I'd like an exact copy of every line from the start of the entries below through the line containing "Given: Click the Business", please.

*** Begin section ***

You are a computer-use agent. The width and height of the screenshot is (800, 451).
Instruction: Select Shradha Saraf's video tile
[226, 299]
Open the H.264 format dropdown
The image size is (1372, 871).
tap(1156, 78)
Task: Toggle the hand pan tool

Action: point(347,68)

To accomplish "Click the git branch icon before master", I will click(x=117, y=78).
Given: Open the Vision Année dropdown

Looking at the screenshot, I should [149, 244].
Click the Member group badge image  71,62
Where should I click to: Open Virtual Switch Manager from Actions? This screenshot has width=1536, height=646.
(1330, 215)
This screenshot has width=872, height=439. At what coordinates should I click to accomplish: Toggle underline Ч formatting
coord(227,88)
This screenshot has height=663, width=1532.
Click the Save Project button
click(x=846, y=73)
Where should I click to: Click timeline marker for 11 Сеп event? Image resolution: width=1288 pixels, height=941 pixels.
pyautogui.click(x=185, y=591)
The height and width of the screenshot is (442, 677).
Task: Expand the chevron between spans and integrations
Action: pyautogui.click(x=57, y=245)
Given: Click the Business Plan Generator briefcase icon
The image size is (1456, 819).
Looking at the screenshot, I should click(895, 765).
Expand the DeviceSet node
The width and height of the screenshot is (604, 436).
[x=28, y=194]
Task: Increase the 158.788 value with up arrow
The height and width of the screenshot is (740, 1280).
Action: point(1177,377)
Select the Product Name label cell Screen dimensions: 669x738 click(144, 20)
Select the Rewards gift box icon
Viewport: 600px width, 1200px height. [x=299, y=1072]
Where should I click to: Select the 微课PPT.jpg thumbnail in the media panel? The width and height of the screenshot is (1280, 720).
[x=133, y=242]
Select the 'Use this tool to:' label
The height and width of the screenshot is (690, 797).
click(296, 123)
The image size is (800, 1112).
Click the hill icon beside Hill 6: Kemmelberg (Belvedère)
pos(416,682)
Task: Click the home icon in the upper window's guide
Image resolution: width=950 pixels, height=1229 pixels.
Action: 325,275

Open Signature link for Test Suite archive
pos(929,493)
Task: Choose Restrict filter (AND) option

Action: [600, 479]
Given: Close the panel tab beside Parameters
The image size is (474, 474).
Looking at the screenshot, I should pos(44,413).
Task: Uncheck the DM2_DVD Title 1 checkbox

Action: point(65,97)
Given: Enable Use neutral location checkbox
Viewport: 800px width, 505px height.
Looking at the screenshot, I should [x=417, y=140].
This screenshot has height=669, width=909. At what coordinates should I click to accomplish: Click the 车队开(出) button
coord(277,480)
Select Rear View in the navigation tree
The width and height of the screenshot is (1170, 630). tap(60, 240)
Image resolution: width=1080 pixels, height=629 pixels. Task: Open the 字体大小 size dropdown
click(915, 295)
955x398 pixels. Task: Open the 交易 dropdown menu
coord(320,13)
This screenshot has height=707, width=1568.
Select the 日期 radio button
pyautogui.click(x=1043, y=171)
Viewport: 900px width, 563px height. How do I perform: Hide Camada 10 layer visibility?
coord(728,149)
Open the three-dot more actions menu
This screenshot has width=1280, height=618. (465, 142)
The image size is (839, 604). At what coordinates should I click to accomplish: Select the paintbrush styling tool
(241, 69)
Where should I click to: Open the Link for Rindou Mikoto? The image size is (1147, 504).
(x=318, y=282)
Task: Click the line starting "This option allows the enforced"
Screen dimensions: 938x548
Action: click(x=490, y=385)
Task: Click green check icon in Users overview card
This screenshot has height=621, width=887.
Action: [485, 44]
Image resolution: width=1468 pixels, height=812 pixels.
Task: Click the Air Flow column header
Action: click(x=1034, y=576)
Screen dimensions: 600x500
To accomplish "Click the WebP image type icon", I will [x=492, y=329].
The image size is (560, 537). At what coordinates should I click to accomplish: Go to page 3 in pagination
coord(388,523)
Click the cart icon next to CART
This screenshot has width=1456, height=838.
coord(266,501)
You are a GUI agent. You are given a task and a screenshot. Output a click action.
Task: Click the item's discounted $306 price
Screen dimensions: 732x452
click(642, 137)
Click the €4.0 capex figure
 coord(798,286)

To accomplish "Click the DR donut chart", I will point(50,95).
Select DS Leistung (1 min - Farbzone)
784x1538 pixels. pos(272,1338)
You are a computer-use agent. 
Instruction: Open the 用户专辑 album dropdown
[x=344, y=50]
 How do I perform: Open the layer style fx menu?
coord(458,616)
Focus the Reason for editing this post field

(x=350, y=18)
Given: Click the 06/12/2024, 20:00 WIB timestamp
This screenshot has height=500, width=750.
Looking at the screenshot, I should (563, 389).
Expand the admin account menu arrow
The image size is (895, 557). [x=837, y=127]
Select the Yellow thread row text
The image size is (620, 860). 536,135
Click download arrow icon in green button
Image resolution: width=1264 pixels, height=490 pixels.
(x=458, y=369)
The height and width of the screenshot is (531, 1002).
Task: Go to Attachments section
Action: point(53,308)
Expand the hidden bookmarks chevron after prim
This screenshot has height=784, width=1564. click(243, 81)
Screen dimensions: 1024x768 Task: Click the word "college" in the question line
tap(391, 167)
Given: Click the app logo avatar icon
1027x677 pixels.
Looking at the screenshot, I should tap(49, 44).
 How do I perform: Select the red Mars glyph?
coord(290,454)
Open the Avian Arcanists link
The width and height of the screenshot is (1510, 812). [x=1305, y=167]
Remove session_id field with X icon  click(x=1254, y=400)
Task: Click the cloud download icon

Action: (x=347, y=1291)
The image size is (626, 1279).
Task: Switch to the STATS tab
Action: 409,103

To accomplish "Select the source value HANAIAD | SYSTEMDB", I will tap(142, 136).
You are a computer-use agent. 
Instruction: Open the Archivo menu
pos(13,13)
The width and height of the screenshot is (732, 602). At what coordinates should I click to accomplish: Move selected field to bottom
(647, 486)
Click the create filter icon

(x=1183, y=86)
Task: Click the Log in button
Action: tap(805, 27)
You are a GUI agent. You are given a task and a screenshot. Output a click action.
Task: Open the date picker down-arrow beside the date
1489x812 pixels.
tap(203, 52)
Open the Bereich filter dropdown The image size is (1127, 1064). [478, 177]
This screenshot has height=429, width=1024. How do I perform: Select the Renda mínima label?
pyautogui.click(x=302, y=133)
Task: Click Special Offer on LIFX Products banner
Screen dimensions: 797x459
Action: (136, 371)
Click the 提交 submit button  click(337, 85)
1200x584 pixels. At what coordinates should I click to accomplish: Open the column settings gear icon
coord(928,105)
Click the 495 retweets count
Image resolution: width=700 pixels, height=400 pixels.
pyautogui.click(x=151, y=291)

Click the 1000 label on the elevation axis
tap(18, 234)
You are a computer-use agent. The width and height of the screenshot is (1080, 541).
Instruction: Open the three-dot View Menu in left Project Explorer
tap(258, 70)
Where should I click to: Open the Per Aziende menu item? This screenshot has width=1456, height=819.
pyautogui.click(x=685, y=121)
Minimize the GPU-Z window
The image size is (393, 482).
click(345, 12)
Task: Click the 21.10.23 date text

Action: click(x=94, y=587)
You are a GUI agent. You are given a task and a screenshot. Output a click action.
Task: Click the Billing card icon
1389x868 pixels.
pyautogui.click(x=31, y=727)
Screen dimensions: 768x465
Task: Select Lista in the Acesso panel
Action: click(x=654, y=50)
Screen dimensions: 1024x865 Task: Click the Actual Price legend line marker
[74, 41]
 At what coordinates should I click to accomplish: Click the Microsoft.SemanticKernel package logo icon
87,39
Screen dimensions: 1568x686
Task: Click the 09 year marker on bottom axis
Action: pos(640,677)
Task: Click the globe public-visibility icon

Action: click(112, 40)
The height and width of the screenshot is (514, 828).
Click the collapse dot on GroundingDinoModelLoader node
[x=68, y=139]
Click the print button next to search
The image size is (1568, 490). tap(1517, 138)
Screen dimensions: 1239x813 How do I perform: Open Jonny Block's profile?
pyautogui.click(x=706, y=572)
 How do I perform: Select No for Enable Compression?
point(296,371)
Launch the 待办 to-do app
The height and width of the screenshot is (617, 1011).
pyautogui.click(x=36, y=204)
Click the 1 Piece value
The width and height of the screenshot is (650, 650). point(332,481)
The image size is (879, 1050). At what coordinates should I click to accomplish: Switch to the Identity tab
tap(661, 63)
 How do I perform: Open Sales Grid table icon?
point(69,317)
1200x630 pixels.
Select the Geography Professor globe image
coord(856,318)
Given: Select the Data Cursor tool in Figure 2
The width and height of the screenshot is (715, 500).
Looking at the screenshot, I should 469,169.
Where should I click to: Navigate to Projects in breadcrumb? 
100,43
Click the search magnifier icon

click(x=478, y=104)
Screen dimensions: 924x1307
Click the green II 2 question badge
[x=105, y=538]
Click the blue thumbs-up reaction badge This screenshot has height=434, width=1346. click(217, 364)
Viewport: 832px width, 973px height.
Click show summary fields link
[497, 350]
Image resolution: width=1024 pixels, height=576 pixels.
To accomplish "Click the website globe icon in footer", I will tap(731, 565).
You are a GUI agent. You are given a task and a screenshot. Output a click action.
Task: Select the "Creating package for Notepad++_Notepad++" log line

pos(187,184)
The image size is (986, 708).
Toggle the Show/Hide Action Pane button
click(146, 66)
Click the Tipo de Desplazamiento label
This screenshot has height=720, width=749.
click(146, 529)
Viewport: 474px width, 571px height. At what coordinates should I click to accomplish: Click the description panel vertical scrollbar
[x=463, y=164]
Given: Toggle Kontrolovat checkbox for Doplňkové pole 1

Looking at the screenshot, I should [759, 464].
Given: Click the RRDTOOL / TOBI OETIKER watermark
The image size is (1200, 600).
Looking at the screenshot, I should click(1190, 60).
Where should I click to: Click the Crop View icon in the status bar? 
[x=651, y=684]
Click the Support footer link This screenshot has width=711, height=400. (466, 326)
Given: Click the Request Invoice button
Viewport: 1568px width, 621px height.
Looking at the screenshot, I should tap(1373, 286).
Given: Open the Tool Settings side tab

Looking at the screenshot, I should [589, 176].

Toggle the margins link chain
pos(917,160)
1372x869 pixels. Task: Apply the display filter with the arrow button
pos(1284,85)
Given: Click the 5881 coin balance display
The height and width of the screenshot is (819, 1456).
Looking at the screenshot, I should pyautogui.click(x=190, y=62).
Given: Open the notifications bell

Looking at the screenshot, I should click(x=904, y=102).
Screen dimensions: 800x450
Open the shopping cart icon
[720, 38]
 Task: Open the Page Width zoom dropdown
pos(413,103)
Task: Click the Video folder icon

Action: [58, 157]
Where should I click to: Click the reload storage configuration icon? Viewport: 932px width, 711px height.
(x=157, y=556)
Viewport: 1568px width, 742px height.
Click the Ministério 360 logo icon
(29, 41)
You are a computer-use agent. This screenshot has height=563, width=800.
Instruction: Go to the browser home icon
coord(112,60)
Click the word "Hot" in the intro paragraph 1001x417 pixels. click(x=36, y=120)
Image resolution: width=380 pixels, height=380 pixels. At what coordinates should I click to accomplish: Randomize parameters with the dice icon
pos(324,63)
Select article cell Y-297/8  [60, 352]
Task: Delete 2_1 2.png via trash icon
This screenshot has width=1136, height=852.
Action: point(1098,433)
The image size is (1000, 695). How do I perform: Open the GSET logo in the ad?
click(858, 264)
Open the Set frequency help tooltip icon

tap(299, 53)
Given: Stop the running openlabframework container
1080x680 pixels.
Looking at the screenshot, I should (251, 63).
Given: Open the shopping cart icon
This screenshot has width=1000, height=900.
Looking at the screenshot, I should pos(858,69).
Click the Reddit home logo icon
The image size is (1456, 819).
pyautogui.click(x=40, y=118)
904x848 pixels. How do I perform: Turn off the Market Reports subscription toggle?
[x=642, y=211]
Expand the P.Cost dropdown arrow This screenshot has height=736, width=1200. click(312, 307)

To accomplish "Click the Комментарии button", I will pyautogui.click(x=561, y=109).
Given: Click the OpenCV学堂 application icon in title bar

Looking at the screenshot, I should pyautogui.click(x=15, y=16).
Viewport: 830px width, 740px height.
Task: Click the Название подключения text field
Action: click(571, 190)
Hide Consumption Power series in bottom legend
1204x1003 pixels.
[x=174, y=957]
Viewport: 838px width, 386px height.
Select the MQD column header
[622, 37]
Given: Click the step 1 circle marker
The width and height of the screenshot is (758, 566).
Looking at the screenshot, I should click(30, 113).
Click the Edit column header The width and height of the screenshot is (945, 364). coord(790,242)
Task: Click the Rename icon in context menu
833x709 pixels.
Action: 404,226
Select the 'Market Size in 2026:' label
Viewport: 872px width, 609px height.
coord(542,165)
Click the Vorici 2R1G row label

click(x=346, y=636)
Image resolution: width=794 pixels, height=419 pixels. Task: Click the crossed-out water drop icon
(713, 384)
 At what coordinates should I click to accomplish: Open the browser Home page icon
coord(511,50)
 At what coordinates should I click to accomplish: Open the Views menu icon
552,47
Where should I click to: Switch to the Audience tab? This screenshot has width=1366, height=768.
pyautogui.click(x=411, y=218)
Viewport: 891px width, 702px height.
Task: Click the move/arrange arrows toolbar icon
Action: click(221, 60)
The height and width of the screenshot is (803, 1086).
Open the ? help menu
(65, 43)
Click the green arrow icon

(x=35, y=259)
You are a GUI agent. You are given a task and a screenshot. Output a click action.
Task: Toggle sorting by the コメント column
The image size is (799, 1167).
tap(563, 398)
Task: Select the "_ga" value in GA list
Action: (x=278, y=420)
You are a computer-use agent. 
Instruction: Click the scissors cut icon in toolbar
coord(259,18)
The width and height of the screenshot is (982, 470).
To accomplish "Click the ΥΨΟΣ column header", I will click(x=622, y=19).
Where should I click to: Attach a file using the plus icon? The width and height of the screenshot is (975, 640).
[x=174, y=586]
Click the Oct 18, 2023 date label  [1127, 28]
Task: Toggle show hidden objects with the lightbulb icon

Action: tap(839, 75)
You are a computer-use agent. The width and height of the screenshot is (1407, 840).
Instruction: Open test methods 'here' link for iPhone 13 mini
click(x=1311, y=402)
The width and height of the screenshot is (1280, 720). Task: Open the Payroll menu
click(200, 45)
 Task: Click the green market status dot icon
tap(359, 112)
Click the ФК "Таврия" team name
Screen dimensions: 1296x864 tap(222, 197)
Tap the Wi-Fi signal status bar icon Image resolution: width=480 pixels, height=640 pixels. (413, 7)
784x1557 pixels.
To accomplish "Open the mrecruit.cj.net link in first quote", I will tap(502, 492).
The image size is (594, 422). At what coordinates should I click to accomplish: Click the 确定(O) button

*** End section ***

◆ Expected answer:
You are a computer-use agent. The width and height of the screenshot is (800, 451).
Instruction: Select Shradha Saraf's video tile
[226, 299]
Open the H.264 format dropdown
The image size is (1372, 871).
tap(1156, 78)
Task: Toggle the hand pan tool

Action: point(347,68)

To accomplish "Click the git branch icon before master", I will click(x=117, y=78).
Given: Open the Vision Année dropdown

Looking at the screenshot, I should [149, 244].
Click the Member group badge image  71,62
Where should I click to: Open Virtual Switch Manager from Actions? This screenshot has width=1536, height=646.
(1330, 215)
This screenshot has width=872, height=439. At what coordinates should I click to accomplish: Toggle underline Ч formatting
coord(227,88)
This screenshot has height=663, width=1532.
Click the Save Project button
click(x=846, y=73)
Where should I click to: Click timeline marker for 11 Сеп event? Image resolution: width=1288 pixels, height=941 pixels.
pyautogui.click(x=185, y=591)
The height and width of the screenshot is (442, 677).
Task: Expand the chevron between spans and integrations
Action: pyautogui.click(x=57, y=245)
Given: Click the Business Plan Generator briefcase icon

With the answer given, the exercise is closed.